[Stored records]
__________

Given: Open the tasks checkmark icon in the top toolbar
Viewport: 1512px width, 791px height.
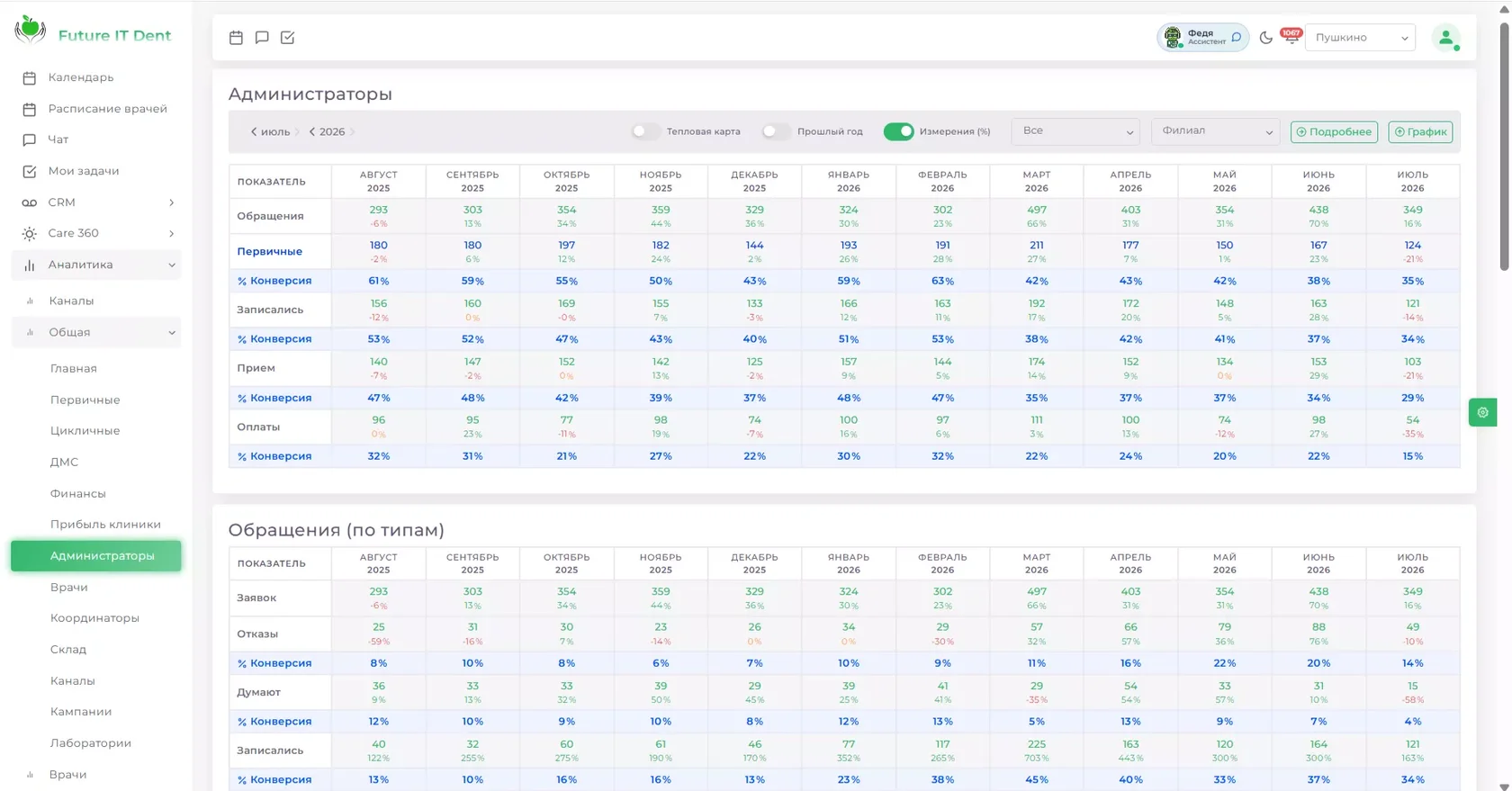Looking at the screenshot, I should click(288, 38).
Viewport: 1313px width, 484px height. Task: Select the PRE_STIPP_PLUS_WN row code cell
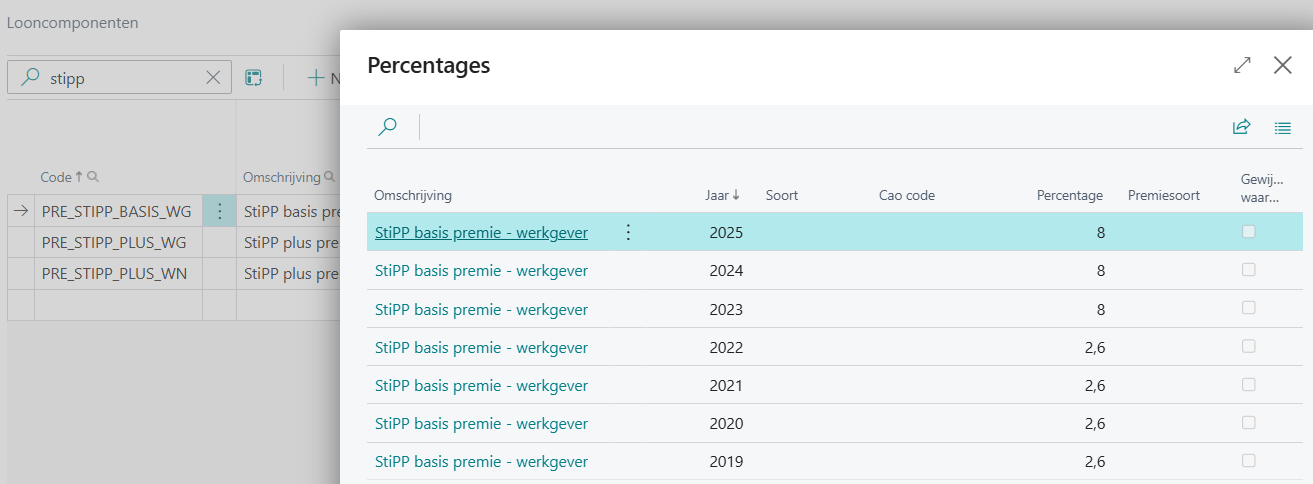114,272
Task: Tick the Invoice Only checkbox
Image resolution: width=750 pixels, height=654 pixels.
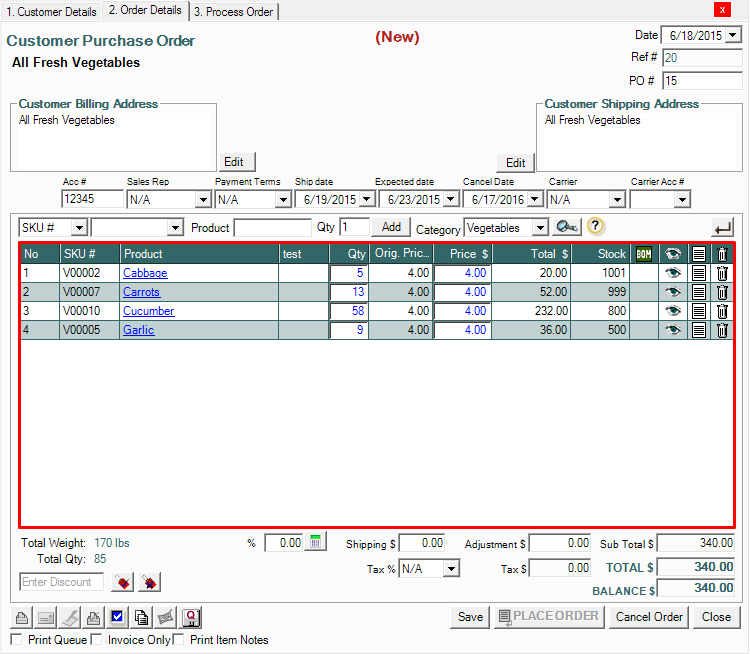Action: click(x=97, y=639)
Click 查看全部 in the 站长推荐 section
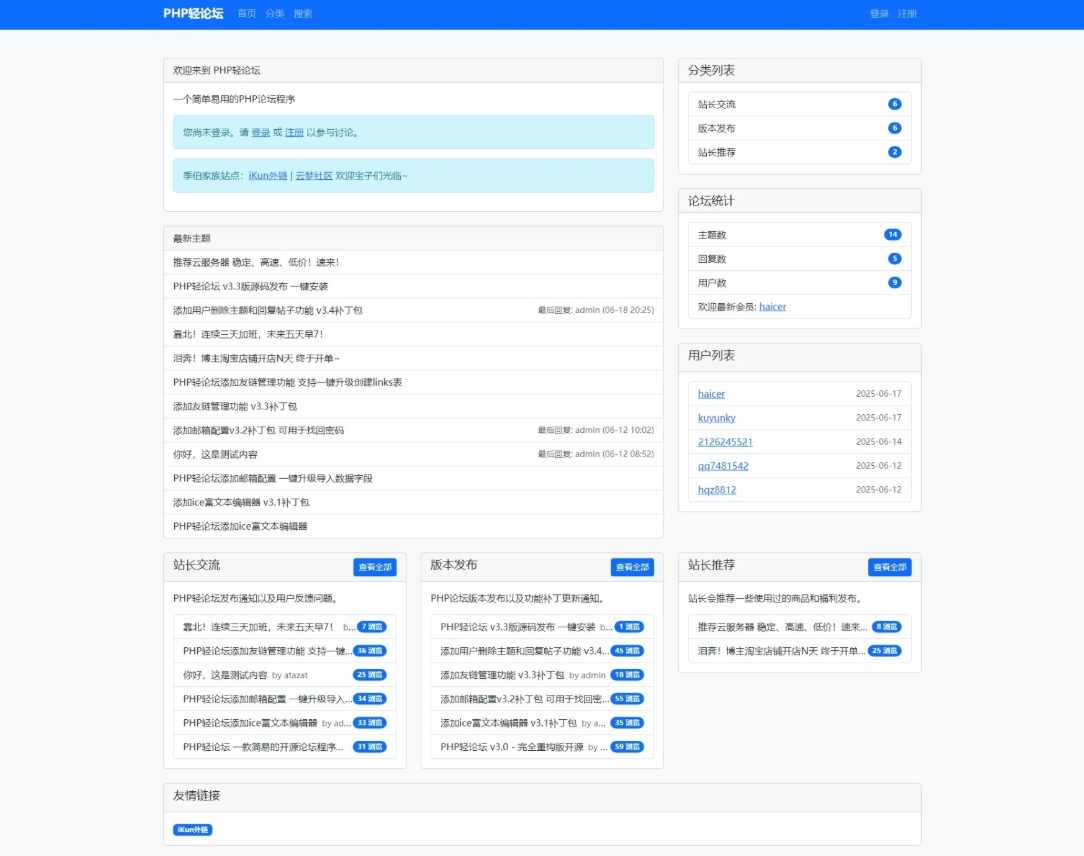 point(889,566)
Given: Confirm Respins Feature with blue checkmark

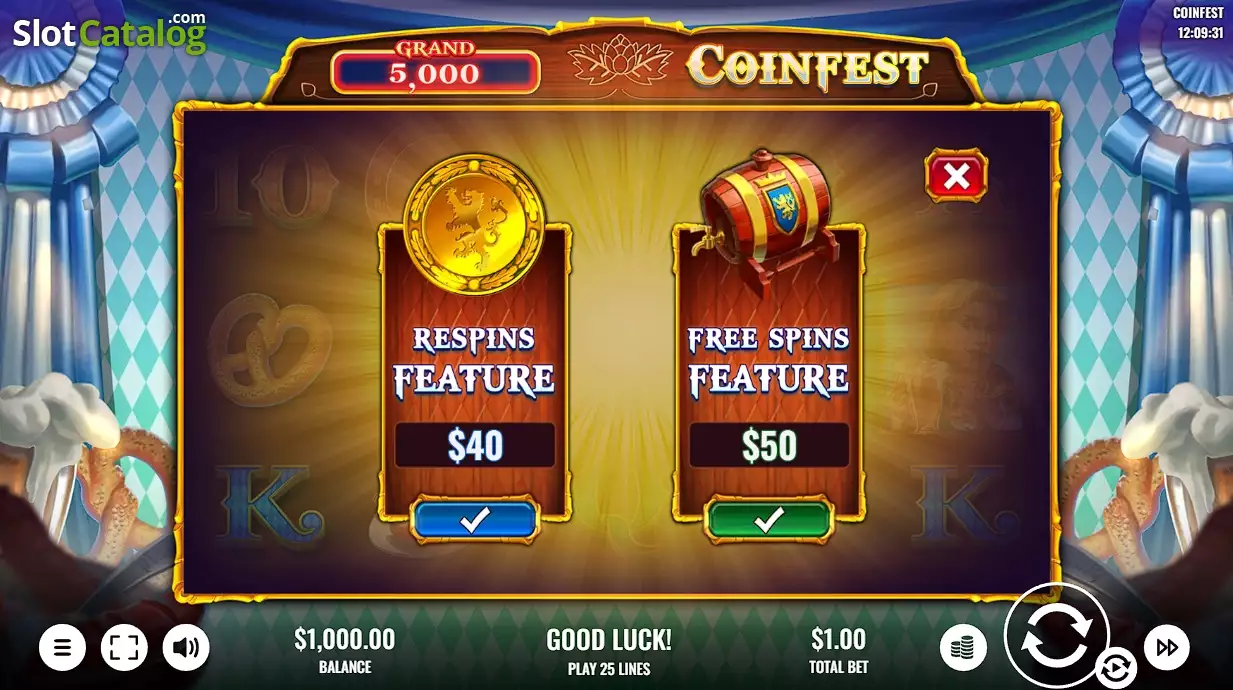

__________

Pictures aside, every entry above must be repeated exactly.

Given: Open the tasks checkmark icon in the top toolbar
Viewport: 1512px width, 791px height.
Looking at the screenshot, I should click(288, 38).
Viewport: 1313px width, 484px height. Task: Select the PRE_STIPP_PLUS_WN row code cell
114,272
Task: Tick the Invoice Only checkbox
Image resolution: width=750 pixels, height=654 pixels.
Action: click(x=97, y=639)
Click 查看全部 in the 站长推荐 section
 point(889,566)
Given: Confirm Respins Feature with blue checkmark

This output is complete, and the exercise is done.